Abstract

Linguistic landscaping (LL) has been argued as an intentional activity undertaken by actors in a specific sociocultural and political context for multitudes of purposes such as planning (Singh, 2002). This proposition implies that in multilingual contexts, LL can take the form of a top-down intervention towards manipulating languages in a space and bottom-up individual’s idiosyncratic use of languages towards particular positions and function(s). Schools are vulnerable to both and hence schoolscape offer glimpses of both the forms: the signs and notices placed in the school and pertaining to the school represent the top-down ideologies and language policy in action while the individual actors’ language(s) use and multimodal representations in the school space contribute towards their idiosyncratic purposes. In the second case, purposes could include language learning/language awareness/creative multilingual and multimodal expression and affirming/resisting/remaking identities.
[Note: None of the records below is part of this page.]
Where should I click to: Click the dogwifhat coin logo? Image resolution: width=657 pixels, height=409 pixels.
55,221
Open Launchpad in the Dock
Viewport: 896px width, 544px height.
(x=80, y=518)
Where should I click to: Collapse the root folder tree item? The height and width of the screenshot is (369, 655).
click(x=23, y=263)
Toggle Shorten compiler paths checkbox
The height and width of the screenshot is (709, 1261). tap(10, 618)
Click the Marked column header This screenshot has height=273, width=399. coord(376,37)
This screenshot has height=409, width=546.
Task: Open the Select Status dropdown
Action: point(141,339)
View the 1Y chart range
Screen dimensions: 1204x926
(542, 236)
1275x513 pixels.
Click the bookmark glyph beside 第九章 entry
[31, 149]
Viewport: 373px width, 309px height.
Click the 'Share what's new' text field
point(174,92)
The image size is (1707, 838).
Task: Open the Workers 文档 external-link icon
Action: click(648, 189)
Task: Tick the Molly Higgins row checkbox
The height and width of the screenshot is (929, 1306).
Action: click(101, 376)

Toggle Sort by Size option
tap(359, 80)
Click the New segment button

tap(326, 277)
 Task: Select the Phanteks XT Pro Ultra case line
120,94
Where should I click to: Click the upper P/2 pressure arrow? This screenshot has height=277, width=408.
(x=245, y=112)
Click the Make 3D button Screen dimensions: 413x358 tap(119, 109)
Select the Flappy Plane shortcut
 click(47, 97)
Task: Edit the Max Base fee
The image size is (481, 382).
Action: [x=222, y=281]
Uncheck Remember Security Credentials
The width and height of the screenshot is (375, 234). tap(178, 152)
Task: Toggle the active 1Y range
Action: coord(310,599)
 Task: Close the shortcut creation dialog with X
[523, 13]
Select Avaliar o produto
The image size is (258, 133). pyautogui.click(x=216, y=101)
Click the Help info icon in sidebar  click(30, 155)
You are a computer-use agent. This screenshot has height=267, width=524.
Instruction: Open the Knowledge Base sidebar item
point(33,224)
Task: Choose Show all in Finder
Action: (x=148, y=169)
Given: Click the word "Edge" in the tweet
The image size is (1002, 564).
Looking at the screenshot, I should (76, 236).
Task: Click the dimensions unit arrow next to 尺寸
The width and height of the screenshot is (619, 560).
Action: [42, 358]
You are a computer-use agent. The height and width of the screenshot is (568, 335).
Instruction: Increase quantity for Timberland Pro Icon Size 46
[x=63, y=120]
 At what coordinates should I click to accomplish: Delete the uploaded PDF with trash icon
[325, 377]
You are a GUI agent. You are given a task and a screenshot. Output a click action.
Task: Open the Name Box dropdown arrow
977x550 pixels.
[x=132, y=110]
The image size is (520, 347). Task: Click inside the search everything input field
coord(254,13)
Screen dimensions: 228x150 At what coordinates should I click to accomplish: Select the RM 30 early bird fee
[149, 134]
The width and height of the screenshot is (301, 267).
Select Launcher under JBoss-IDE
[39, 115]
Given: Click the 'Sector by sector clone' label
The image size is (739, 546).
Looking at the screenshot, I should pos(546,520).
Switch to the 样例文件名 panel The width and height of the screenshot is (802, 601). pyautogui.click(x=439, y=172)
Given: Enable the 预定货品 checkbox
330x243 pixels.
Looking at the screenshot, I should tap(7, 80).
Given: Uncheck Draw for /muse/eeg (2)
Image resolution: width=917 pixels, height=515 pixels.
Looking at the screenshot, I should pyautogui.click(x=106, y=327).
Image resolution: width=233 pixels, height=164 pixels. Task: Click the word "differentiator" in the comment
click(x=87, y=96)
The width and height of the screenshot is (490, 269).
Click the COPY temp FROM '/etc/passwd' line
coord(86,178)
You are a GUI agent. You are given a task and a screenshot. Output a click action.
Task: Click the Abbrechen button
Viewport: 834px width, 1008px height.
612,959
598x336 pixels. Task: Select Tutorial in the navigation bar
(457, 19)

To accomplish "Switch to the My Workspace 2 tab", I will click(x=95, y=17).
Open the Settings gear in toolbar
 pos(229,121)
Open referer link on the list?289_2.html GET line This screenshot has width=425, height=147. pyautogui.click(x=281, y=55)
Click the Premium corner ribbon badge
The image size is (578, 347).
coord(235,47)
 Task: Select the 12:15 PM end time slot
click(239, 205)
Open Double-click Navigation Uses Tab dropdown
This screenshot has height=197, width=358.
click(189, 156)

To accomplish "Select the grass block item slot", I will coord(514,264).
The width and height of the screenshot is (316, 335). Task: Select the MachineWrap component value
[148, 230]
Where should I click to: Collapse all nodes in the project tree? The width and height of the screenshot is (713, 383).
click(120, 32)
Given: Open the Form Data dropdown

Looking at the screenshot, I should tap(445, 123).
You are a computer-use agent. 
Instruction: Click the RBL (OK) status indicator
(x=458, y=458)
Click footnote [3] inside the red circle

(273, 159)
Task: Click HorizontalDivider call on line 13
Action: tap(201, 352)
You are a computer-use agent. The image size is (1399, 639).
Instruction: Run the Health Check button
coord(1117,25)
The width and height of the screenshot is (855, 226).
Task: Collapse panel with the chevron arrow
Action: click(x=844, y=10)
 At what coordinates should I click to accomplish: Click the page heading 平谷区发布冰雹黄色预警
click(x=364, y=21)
Hence any investigations of the schoolscape if restricted to a study of visible and long-term written signs in a specific sociolinguistic and cultural context restricts three other aspects: a) construes the etic view of LL without considering the existence of an intentionality of an emic response; b) strictures the presence of other non-represented languages in the school space; c) misrepresents and masks the deep multilingualism in the school and; d) annihilates the learners’ efforts and struggles to appropriate ones language capability to ones needs (even if it means to the schoolscape). We believe that investigating the fourth aspect would make visible the other three as well. Therefore this study examines how learners use the LL as they appropriate their language capabilities to create a text to one language in their school space namely English. 18 pairs of class 8 learners in a government-run Zillah Parishad High School co-constructed a text in English. Their multilingual talk, ‘scribblings’ based on specific LL and the text that evolved out of the first two formed the data. In this paper we will examine the first two forms of the data. The findings will have implications for teacher education especially in raising teacher awareness to deep multilingualism, learner agency and language ideologies behind language planning and management.